In the first series between 100-game losers in the major leagues since 1962, LaHair homered in the second and broke a 4-all tie in the ninth against Hector Ambriz (1-0).
Houston went 55-107 and set a club record for losses with one more than last year. The Astros became the first team with 106 or more losses in consecutive seasons since the 1964-65 New York Mets.
Houston finished its NL tenure with 3,999 regular-season wins and 4,134 losses with five ties. The Astros are moving to the AL West next season, creating three divisions of five teams in each league.
The Astros was 16-25 under interim manager Tony DeFrancesco, who took over after Brad Mills was fired on Aug. 18. Washington third base coach Bo Porter already has been hired as Houston's manager for next season.
The Cubs, who haven't won the World Series since 1908, went 61-101 for their most losses since dropping 103 games in 1966.
Carlos Marmol (3-3) pitched a scoreless ninth to earn the win.
Justin Maxwell hit a tying, three-run homer for Houston in the eighth off Shawn Camp.
Cubs starter Travis Wood allowed one run, three hits and five walks in 6 1-3 innings, giving up Carlos Corporan's RBI single in the first. Wood also chased Astros starter Edgar Gonzalez with a two-run single.
Gonzalez gave up four runs, five hits and four walks in 3 1-3 innings. Houston pitched 28 consecutive scoreless innings before LaHair's homer in the second.
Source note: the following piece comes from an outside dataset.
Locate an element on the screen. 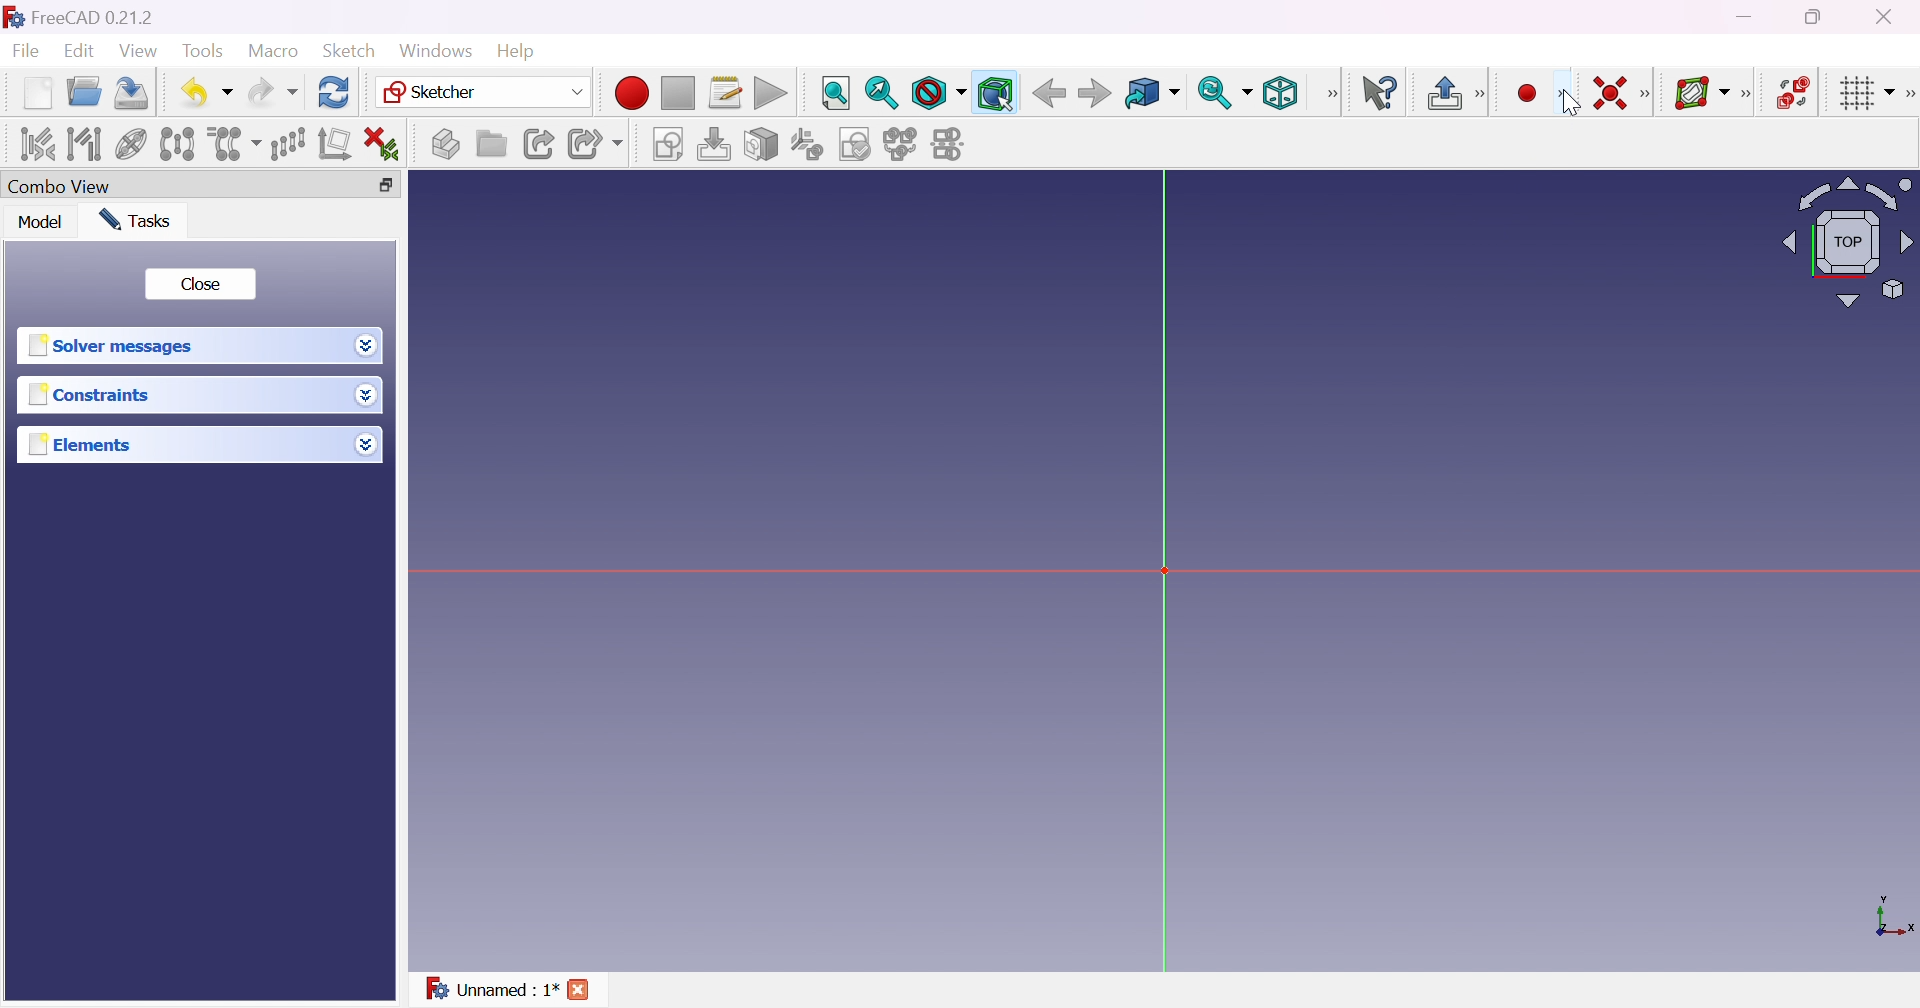 The width and height of the screenshot is (1920, 1008). icon is located at coordinates (13, 17).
Most Cubs' regulars were given the day off. The exception, Starlin Castro became the first player in franchise history to play shortstop in all 162 games, and the first major leaguer to do it since Jimmy Rollins in 2007. Castro's 195 consecutive games played is the longest active streak in the NL.
NOTES: The Cubs drew 2,882,756 to Wrigley Field, the first time under 3 million at home since 2003. ... Cubs OF Alfonso Soriano said he is open to being traded in the offseason if the Cubs don't plan on contending the next two years. "I just want to have one more shot to go to the World Series before I (retire)," Soriano said. The 36-year-old said he will seriously consider retiring when his contract expires after the 2014 season. He is slated to make $18 million each of the next two seasons.